Lichtspieler

Ein Tausendsassa der Kinematografie: Hansmartin Siegrist hat mit seinem Dokumentarfilm «Lichtspieler» ein faszinierendes Porträt des schillernden Schweizer Medienpioniers, Geschäftsmanns und Philanthropen François-Henri Lavanchy-Clarke geschaffen: informativ und unterhaltsam.
Lichtspieler

Reihenaufnahme von François-Henri Lavanchy-Clarke

Persönliche Vorbemerkung: Wenn es im Editorial meiner Website heisst, dass darin Filme besprochen werden, die Werte vermitteln, auf Fragen des Lebens Antworten suchen oder Sinn stiften und Fremdes ausleuchten oder Grenzen sprengen, dann passt «Lichtspieler» vielleicht nicht hundertprozentig in dieses Profil.
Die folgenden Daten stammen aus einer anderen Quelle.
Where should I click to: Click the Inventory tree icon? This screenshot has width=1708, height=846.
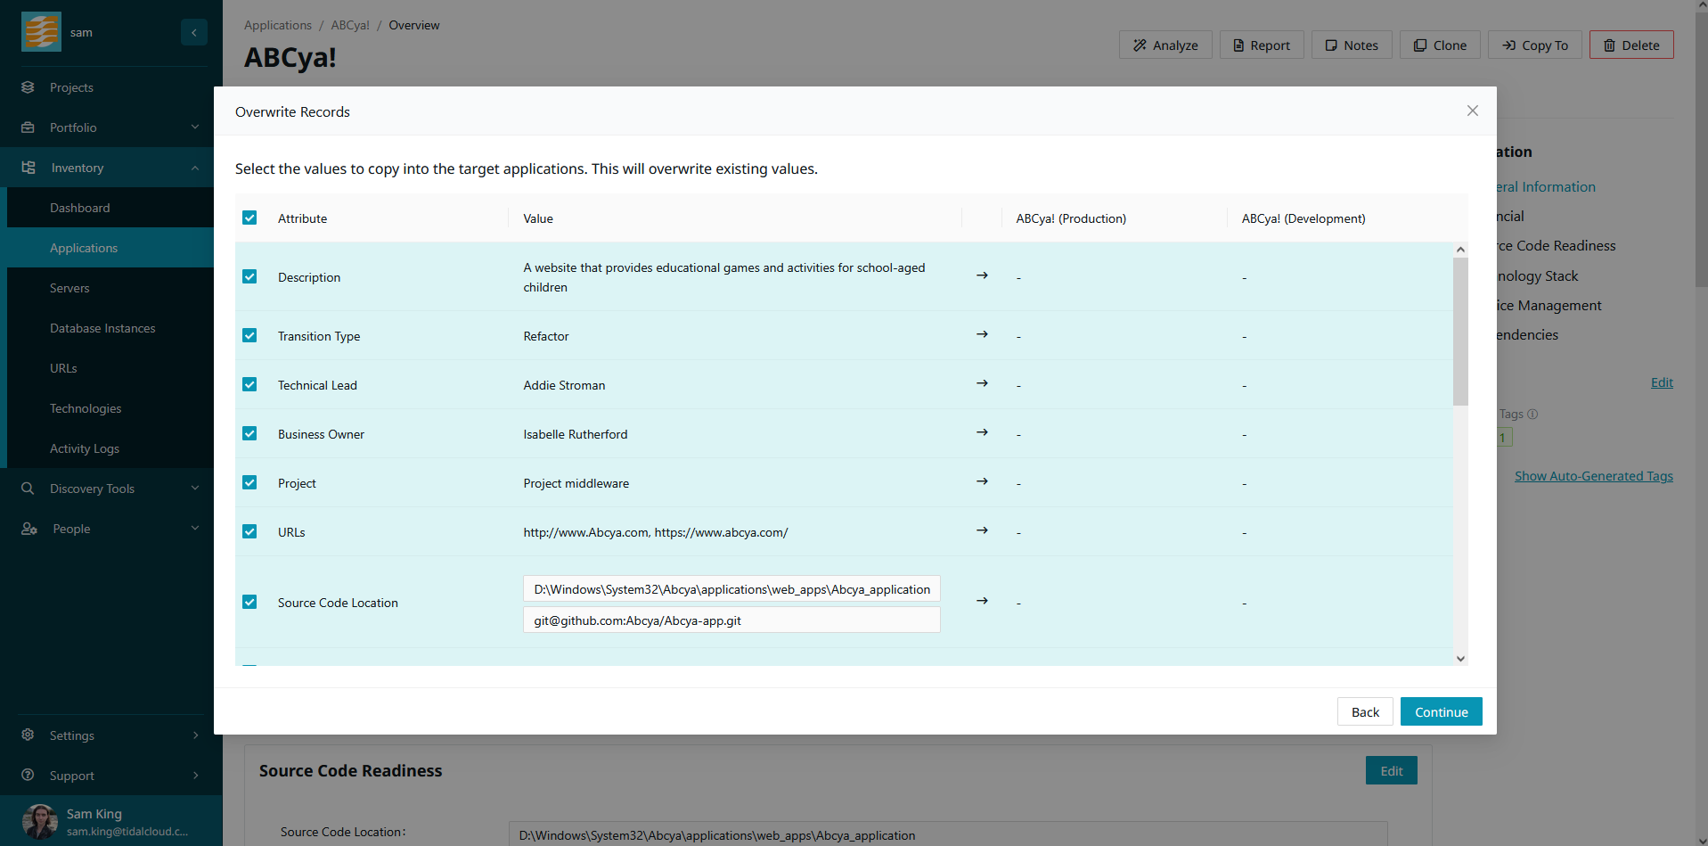pyautogui.click(x=29, y=168)
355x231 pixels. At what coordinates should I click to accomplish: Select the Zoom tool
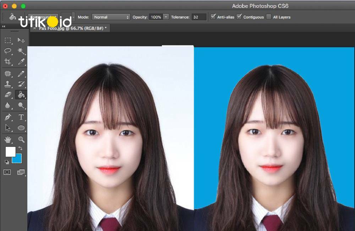tap(21, 139)
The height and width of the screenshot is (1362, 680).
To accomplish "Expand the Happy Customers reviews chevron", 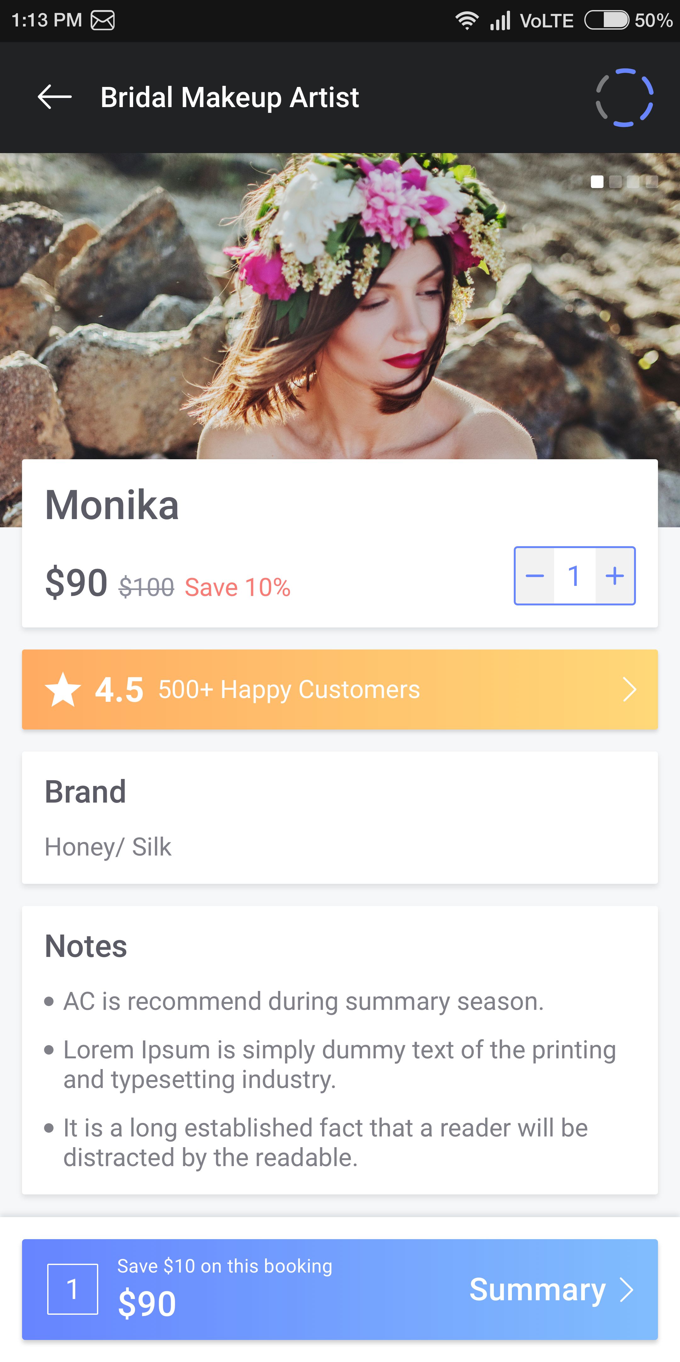I will pos(629,689).
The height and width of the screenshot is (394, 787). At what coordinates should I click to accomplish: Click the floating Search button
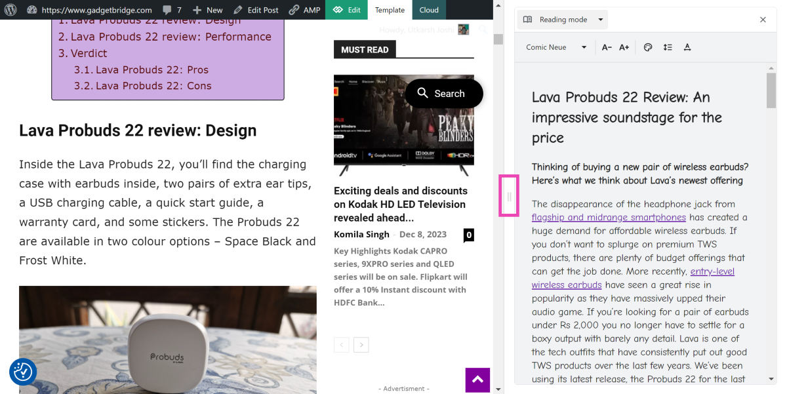(x=444, y=94)
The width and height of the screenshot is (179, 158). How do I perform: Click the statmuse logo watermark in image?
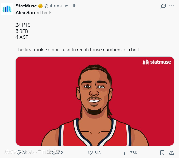(x=157, y=62)
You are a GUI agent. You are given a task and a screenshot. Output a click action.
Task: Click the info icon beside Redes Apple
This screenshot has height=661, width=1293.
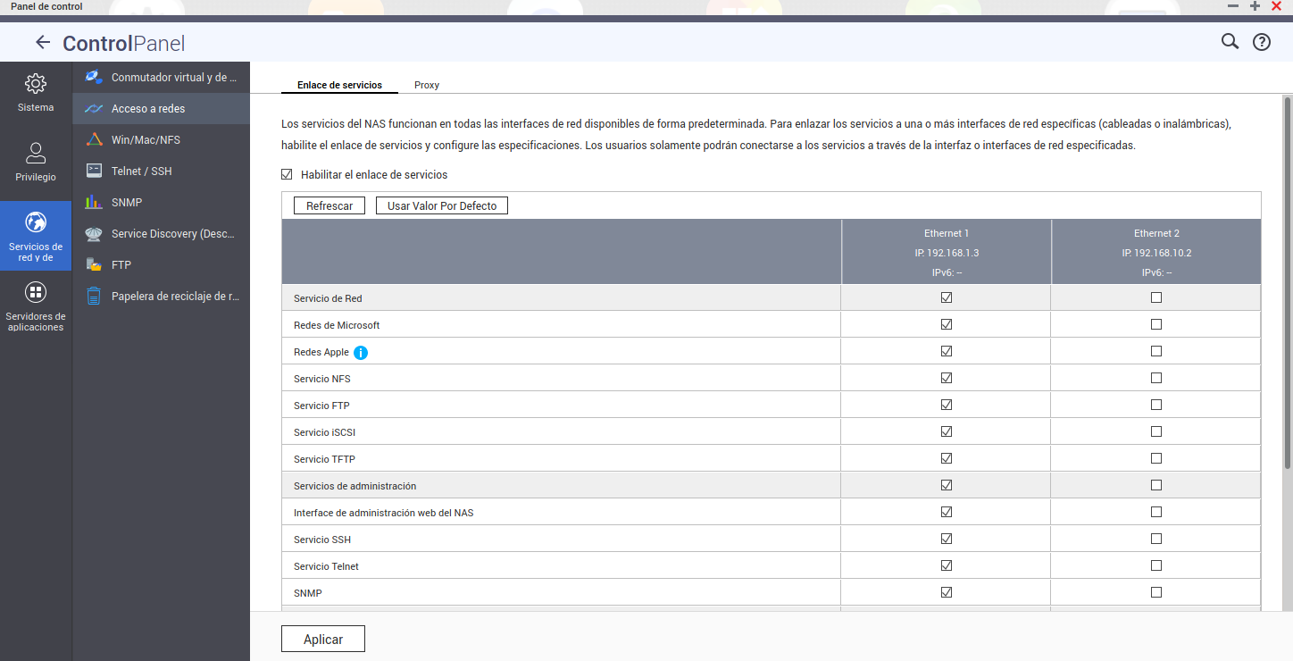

Ich ändere es deshalb, weil mich dieser Film dermassen beeindruckt hat, dass ich Sie dazu einladen möchte.

Das Projekt: In einem französischen Filmarchiv wurden fast 50 der frühesten Filmrollen mit Schweizer Sujets, in teils ruinösem Zustand, entdeckt. «Lichtspieler – Wie Lavanchy-Clarke die Schweiz ins Kino holte» erzählt die spannende Geschichte des Schöpfers: des genialen, exzentrischen Schweizer Medienpioniers François-Henri Lavanchy-Clarke (1848 – 1922) und die Story der aufwendigen Restaurierung, Digitalisierung und Analyse dieser Filmdokumente aus der längst verschwundenen Schweiz.

Der Autor: Hansmartin Siegrist, geboren 1954, lebt in Basel, ist Dr. phil. in Filmtheorie, AV-Produzent/-Consultant und Publizist, unterrichtete 1981 bis 2021 u.a. an der Universität und der HGK Basel, war 1987 bis 1994 Programmleiter/Produzent am Corporate Studio von Ciba-Geigy, danach Mitinhaber der AV-Produktion Visavista AG. Er ist Produzent und Realisator von mehreren hundert Auftragsproduktionen für Industrie, Verwaltung und NGOs und schrieb zahlreiche Publikationen zur Medientheorie und Filmgeschichte.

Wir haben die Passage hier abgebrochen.